Source records:
+--

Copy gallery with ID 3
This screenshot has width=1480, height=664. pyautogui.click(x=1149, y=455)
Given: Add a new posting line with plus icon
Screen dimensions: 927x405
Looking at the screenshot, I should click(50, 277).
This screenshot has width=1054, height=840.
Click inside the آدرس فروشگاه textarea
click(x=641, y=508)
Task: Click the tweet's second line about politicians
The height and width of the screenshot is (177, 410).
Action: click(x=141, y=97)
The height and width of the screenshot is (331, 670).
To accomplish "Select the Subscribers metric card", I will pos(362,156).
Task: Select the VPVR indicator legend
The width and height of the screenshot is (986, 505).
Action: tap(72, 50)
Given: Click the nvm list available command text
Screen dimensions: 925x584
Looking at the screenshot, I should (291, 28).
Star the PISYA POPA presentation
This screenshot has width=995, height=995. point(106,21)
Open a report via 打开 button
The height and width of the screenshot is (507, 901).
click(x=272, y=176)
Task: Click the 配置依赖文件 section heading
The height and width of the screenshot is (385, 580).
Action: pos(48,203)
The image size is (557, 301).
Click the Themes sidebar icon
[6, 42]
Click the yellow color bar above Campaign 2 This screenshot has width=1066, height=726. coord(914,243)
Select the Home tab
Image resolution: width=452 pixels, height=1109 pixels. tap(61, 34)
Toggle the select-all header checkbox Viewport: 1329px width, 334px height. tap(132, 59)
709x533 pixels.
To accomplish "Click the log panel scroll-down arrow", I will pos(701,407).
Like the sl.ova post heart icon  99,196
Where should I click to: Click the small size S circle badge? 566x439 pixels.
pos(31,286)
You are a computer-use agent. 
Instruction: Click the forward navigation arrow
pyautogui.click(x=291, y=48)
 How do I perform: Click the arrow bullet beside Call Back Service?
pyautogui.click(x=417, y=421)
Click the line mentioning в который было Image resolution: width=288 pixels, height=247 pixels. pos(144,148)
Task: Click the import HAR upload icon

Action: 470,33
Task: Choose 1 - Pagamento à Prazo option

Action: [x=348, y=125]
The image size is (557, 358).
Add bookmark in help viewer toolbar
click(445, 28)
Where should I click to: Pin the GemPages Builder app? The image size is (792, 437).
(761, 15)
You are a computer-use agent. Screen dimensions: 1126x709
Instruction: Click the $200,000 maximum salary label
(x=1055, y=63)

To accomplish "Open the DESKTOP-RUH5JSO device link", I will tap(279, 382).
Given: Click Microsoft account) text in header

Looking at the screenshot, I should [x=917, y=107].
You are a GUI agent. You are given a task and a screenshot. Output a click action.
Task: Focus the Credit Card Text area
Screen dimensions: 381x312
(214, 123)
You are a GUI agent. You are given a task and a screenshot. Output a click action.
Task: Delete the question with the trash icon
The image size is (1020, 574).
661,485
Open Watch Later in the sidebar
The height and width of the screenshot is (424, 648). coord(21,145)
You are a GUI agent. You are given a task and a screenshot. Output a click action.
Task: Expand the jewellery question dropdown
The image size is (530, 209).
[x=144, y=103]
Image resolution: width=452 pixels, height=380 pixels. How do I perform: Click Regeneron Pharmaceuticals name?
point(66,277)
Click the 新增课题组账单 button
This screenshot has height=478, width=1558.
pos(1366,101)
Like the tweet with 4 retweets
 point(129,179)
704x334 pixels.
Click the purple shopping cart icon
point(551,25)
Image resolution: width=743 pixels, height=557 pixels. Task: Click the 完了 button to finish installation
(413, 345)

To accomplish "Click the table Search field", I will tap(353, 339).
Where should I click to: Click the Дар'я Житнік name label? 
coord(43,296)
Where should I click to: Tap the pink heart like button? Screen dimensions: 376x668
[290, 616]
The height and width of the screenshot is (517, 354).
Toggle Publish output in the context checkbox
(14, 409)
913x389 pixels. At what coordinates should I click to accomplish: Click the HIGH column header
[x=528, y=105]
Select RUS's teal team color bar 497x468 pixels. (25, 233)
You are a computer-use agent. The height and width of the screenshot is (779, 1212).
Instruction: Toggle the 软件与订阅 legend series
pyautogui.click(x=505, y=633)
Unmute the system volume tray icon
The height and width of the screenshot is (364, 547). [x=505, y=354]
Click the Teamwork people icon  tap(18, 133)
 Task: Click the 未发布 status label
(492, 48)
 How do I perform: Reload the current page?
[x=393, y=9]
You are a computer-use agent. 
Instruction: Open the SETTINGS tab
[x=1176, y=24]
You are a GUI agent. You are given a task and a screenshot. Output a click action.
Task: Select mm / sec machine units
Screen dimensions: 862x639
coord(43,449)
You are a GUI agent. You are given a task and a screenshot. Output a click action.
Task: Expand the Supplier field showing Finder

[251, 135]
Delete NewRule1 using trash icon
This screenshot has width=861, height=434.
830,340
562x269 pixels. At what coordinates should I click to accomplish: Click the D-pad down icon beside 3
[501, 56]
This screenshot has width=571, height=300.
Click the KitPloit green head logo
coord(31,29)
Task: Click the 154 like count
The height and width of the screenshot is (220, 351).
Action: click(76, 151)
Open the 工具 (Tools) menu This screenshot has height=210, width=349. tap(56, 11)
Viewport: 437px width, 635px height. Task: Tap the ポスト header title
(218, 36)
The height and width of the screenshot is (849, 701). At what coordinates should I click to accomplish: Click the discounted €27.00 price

+--

- [Prompt]: Every line above from the line with "Like the tweet with 4 retweets" to the line with "Task: Select mm / sec machine units" is wanted, ends included; write them out exactly and add no other line.

- [Exercise answer]:
Like the tweet with 4 retweets
 point(129,179)
704x334 pixels.
Click the purple shopping cart icon
point(551,25)
Image resolution: width=743 pixels, height=557 pixels. Task: Click the 完了 button to finish installation
(413, 345)

To accomplish "Click the table Search field", I will tap(353, 339).
Where should I click to: Click the Дар'я Житнік name label? 
coord(43,296)
Where should I click to: Tap the pink heart like button? Screen dimensions: 376x668
[290, 616]
The height and width of the screenshot is (517, 354).
Toggle Publish output in the context checkbox
(14, 409)
913x389 pixels. At what coordinates should I click to accomplish: Click the HIGH column header
[x=528, y=105]
Select RUS's teal team color bar 497x468 pixels. (25, 233)
You are a computer-use agent. The height and width of the screenshot is (779, 1212).
Instruction: Toggle the 软件与订阅 legend series
pyautogui.click(x=505, y=633)
Unmute the system volume tray icon
The height and width of the screenshot is (364, 547). [x=505, y=354]
Click the Teamwork people icon  tap(18, 133)
 Task: Click the 未发布 status label
(492, 48)
 How do I perform: Reload the current page?
[x=393, y=9]
You are a computer-use agent. 
Instruction: Open the SETTINGS tab
[x=1176, y=24]
You are a GUI agent. You are given a task and a screenshot. Output a click action.
Task: Select mm / sec machine units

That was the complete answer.